*What is asked:* Reproduce the items word for word, beginning with the line containing "Image resolution: width=1847" and continuing through the line containing "tap(1777, 677)", with both of those lines included. Leave the pictures out of your answer.

*Record list:*
** Start **
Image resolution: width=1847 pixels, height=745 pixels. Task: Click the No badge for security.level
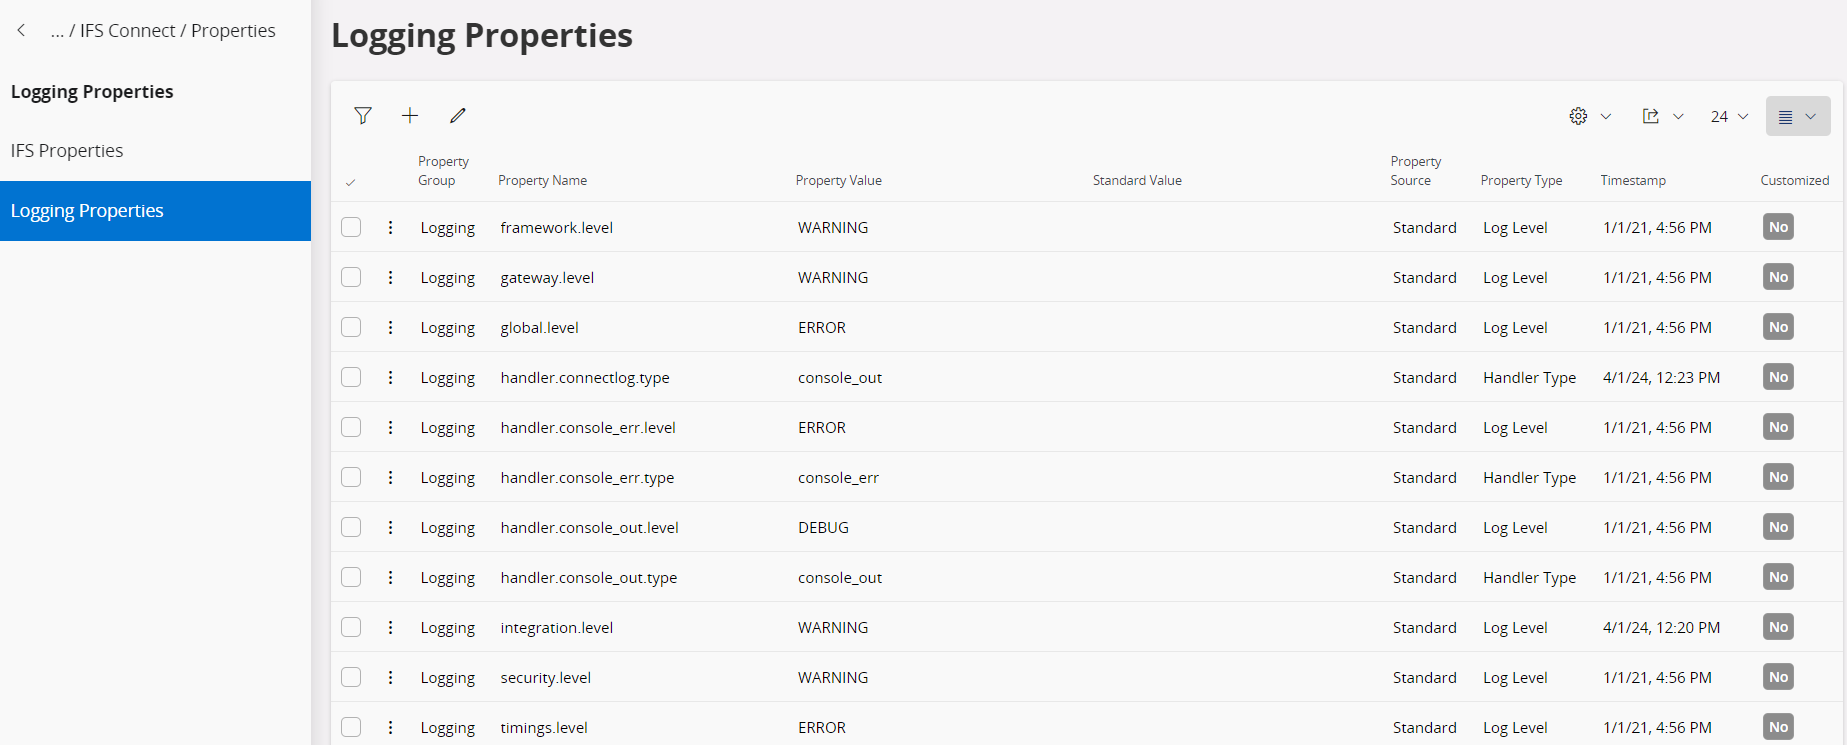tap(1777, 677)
** End **
** Start **
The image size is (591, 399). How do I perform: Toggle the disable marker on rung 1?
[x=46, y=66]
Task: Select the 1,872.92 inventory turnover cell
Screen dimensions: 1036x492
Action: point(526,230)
** End **
*The solution:*
Image resolution: width=1847 pixels, height=745 pixels. Task: Click the No badge for security.level
tap(1777, 677)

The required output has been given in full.